» EXERCISE MATERIALS:
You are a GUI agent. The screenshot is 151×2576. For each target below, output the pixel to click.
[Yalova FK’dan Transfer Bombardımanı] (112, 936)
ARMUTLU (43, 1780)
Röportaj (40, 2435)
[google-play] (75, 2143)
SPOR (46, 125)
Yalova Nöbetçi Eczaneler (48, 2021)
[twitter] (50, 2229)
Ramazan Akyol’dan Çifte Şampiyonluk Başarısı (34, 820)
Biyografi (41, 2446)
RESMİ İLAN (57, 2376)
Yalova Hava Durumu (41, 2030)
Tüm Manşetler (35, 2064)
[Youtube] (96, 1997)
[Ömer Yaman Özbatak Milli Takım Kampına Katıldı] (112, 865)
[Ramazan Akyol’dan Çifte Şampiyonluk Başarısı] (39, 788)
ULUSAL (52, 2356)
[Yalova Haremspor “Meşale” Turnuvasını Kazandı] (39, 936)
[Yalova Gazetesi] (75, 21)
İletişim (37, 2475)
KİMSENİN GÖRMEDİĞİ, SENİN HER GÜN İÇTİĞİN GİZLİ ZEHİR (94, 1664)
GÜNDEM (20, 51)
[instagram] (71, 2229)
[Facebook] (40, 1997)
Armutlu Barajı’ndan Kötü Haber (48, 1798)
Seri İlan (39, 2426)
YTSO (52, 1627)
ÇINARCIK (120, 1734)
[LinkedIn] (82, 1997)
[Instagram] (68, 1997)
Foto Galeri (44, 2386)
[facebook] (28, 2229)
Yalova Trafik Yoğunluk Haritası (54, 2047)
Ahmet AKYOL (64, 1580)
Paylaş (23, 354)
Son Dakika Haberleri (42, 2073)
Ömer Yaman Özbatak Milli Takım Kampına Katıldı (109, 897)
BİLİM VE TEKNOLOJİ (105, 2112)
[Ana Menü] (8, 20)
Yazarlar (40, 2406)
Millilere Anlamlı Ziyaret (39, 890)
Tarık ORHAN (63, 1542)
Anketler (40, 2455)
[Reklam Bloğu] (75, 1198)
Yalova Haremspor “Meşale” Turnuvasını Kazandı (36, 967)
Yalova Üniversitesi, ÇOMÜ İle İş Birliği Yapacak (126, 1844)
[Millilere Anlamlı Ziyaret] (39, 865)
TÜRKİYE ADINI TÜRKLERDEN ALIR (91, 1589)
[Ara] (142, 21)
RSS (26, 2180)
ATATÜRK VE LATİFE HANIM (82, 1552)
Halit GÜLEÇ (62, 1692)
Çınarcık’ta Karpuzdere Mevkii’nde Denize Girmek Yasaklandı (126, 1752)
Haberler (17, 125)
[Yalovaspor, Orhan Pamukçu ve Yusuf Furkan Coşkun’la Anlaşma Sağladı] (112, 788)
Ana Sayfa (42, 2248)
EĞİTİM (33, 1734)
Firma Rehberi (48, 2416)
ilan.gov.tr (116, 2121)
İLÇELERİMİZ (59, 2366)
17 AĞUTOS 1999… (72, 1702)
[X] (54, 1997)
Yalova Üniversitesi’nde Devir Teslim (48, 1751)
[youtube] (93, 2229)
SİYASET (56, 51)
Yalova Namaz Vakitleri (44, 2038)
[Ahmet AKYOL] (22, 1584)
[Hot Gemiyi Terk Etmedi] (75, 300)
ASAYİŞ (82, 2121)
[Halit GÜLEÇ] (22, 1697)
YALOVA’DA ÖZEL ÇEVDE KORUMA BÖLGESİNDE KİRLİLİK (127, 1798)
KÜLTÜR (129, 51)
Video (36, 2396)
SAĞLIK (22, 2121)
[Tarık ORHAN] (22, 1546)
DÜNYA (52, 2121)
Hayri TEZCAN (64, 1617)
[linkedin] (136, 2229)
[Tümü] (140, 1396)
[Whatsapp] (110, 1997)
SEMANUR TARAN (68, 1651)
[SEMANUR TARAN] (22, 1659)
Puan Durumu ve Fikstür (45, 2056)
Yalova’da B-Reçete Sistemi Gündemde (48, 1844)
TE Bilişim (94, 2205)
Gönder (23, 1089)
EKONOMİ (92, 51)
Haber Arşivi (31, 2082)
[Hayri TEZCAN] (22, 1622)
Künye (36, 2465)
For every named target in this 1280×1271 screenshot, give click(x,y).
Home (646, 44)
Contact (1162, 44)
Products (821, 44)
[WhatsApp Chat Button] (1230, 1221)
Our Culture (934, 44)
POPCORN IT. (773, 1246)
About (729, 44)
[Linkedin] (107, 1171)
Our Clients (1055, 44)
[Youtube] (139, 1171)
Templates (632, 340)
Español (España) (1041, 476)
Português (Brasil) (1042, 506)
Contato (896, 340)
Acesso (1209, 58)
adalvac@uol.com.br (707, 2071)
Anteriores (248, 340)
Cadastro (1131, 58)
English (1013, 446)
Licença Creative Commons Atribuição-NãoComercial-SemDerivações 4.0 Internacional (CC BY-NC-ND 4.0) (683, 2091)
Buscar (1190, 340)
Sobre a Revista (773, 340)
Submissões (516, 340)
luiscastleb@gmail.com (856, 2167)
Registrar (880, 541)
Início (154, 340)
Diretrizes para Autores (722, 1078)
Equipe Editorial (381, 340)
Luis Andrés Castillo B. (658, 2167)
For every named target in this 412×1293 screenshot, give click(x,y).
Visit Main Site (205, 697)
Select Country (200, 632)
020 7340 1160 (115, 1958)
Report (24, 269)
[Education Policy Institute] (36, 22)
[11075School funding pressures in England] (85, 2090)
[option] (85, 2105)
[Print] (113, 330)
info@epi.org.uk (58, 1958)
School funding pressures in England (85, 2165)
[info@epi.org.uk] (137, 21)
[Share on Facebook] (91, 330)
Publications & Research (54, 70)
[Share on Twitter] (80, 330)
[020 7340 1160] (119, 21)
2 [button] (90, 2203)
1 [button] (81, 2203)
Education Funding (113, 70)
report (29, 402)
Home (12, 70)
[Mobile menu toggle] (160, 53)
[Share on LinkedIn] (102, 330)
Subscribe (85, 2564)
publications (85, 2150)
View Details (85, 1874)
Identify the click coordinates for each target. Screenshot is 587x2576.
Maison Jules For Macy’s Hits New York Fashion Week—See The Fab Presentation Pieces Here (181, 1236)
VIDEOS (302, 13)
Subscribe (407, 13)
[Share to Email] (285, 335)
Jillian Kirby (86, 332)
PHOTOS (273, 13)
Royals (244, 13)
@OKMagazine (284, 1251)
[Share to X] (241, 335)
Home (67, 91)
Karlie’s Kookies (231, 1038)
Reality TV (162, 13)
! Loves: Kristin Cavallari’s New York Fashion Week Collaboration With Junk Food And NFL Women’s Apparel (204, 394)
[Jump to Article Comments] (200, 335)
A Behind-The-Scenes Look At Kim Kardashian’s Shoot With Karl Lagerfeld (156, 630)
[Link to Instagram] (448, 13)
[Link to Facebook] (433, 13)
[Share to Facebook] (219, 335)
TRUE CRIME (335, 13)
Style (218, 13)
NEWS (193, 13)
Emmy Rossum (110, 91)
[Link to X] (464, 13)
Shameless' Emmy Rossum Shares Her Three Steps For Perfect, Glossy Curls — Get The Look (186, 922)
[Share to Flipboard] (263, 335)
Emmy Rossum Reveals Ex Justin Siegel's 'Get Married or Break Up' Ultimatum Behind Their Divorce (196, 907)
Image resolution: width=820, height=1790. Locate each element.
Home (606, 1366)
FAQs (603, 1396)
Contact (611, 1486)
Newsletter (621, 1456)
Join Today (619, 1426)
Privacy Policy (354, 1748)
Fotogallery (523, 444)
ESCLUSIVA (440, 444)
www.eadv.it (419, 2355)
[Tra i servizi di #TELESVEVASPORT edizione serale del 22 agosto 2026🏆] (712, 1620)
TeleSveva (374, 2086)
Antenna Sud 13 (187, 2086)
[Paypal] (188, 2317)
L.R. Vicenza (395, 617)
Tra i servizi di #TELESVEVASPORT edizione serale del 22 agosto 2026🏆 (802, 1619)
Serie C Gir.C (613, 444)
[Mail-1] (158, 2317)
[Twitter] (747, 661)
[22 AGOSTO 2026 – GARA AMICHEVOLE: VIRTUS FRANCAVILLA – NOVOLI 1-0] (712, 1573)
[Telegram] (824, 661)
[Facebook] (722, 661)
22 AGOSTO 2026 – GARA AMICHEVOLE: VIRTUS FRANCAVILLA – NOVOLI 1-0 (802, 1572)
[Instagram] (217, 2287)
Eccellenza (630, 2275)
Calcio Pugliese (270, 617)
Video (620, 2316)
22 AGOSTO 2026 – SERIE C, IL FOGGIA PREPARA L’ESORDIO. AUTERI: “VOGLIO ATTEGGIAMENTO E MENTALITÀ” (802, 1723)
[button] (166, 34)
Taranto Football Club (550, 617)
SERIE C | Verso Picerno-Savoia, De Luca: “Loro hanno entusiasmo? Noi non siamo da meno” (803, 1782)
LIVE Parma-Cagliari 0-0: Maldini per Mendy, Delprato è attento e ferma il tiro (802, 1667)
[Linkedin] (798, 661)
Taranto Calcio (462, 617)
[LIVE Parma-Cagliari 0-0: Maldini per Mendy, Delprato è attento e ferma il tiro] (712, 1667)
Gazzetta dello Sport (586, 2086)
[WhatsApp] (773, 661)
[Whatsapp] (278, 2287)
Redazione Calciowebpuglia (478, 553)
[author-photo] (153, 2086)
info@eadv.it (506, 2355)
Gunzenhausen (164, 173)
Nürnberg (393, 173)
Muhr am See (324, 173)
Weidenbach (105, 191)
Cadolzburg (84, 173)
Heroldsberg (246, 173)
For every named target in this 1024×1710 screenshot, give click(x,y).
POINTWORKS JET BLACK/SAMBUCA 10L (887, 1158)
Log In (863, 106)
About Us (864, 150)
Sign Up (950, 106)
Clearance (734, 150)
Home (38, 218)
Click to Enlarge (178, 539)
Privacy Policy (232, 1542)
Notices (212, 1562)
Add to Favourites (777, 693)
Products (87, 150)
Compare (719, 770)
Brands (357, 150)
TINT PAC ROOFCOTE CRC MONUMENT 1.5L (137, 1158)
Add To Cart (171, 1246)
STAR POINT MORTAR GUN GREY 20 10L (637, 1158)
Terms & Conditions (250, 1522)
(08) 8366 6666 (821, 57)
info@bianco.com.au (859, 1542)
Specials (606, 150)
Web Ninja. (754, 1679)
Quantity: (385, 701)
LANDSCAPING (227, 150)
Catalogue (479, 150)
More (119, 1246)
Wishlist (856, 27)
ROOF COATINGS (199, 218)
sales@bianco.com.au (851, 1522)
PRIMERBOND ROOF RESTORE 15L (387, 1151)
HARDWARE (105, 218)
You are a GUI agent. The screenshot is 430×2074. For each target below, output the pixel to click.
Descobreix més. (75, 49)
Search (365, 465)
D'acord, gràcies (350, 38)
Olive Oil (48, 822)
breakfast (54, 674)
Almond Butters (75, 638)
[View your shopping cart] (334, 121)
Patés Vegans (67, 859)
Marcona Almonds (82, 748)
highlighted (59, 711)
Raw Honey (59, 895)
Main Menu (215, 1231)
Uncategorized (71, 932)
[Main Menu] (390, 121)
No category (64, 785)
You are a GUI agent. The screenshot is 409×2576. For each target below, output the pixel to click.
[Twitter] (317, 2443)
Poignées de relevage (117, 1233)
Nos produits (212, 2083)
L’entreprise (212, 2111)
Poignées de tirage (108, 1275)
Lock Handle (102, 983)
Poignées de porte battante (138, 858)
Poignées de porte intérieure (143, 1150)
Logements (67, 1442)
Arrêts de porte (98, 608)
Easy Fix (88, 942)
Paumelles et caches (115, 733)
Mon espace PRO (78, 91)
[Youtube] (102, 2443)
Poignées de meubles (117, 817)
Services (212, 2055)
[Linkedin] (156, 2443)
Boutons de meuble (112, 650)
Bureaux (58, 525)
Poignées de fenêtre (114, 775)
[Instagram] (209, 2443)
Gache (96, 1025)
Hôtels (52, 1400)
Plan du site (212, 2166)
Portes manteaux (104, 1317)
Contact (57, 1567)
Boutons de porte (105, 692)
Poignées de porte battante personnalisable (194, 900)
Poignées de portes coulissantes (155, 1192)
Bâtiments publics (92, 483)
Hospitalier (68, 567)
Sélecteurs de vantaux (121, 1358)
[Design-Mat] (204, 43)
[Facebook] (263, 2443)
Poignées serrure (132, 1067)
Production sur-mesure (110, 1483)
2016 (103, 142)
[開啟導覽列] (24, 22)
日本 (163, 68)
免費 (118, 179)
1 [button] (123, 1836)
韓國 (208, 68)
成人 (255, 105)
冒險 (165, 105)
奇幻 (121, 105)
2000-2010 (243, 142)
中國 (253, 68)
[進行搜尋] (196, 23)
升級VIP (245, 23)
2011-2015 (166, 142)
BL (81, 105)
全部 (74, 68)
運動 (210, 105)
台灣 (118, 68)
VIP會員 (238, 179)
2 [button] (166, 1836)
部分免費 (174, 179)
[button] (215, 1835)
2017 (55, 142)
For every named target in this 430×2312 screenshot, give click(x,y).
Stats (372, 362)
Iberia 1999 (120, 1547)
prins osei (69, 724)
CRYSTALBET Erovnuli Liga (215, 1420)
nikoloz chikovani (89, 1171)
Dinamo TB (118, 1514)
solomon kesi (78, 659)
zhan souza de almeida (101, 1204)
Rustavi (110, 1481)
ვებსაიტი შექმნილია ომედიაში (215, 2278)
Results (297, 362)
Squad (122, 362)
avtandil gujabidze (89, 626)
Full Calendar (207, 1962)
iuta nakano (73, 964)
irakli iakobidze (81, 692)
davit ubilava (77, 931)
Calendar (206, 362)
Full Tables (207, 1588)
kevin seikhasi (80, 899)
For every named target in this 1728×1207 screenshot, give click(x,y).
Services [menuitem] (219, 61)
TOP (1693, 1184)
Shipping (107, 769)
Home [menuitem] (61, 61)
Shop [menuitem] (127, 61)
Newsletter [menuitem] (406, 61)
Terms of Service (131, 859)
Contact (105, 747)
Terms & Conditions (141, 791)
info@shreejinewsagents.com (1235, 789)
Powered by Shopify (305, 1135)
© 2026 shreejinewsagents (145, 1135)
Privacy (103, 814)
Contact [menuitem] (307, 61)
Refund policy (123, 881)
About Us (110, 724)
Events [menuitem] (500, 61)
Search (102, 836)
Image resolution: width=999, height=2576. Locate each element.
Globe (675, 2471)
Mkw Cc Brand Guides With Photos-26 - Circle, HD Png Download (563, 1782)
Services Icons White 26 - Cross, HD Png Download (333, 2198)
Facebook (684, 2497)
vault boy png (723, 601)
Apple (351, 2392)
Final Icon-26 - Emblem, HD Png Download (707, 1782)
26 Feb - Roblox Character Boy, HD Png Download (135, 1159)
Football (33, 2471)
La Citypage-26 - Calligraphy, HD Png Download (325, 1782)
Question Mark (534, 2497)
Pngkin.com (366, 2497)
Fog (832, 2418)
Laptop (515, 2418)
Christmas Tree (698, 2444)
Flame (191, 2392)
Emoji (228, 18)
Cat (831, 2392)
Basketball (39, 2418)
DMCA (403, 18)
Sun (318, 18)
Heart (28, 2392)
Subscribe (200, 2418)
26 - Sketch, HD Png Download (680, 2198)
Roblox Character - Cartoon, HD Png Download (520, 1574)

» EXERCISE INSTRUCTIONS:
Where the line holding "ilan.gov.tr (116, 2121)" appears in the listing above, start reproducing exactly, and end with the line holding "[Hot Gemiyi Terk Etmedi] (75, 300)".

» ANSWER FOR THE TASK:
ilan.gov.tr (116, 2121)
İLÇELERİMİZ (59, 2366)
17 AĞUTOS 1999… (72, 1702)
[X] (54, 1997)
Yalova Üniversitesi’nde Devir Teslim (48, 1751)
[youtube] (93, 2229)
SİYASET (56, 51)
Yalova Namaz Vakitleri (44, 2038)
[Ahmet AKYOL] (22, 1584)
[Hot Gemiyi Terk Etmedi] (75, 300)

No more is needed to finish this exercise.